I bring this up because I am trying to thin out the number of things I own, and most of the items I have in my house are useless collectibles. Perhaps that’s the short definition of collectible—useless items. Don’t get me wrong, some of them are pretty neat and won’t be easily parted with, including the 1988 Commander Riker action figure my sweetheart from college gave me as a gift. In fairness, that thing’s only 3 inches tall so it’s not taking up a lot of room. The lunchbox collection however...I’ve got like 20 of them. And don’t even get me started on my Lord of the Rings Lego sets. They have their own room. EBay tells me they’re a hot commodity.

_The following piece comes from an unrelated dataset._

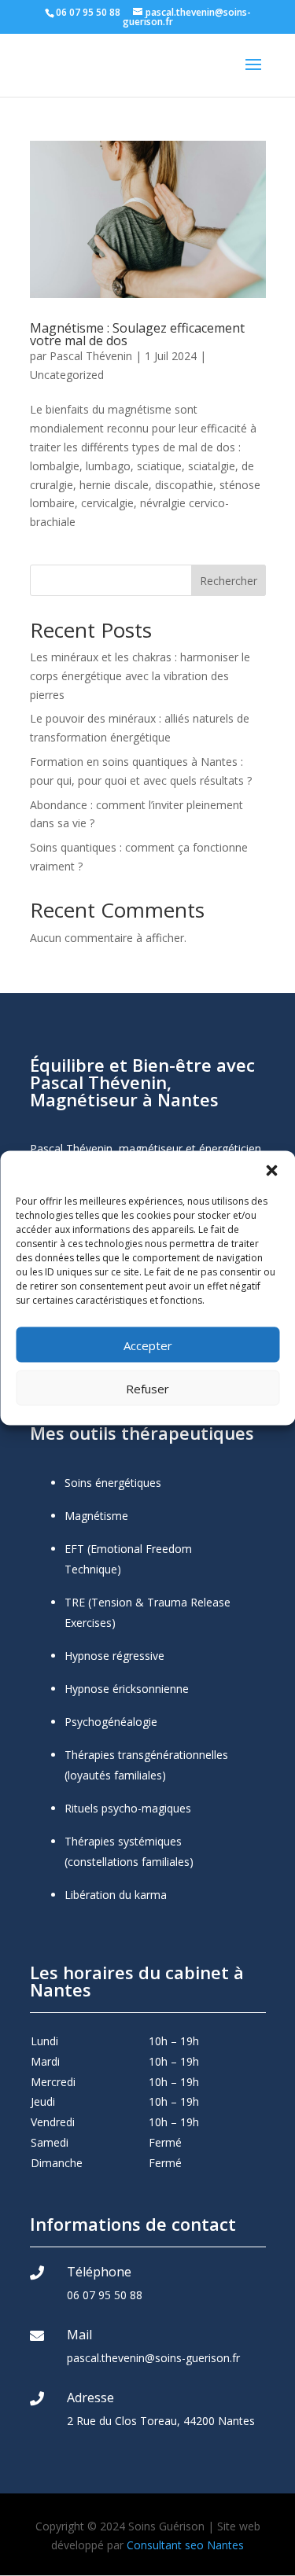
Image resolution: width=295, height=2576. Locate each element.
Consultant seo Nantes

I don’t know why I even started collecting all this crap in the first place. Perhaps to fill a hole deep in my soul. Believe it or not I’ve collected and sold so much of this kind of stuff over the years that if I actually still had it all, my house would look like a museum of popular culture. I mean more so than it already does. Some of the artifacts I’m trying to clear out are simply no longer technologically relevant. I have every single Star Trek episode from every single series ever made on DVD. (Except Enterprise. In the immortal words of George Takei’s head “way to kill the franchise, Bakula.”) I love Star Trek and will always be interested in watching reruns, but they’re all streaming on Netflix. What’s the point of owning hard media anymore?
Unfortunately, some movies aren’t easily available via streaming, but my hard media versions just don’t cut it. I love owning a VHS copy of the 1977 Rankin-Bass animated version of The Hobbit, but who even has a functional VCR anymore? The tape itself is so degraded that it looks like it was recorded in sepia tones instead of full color. Last time I tried watching it, it was nearly destroyed by the mere process of inserting it into the machine. I could hang onto it and wait until a new breed of hipsters begins collecting VHS tapes with the same vigor that they are currently gobbling up LPs, prompting companies to again manufacture outdated technology, but really, that’s a long term plan to which I’m not prepared to commit. So, what to do with all my stuff? It’s a conundrum.
In summation, does anyone want to make a good faith bid on thirty pounds worth of loose Lego bricks?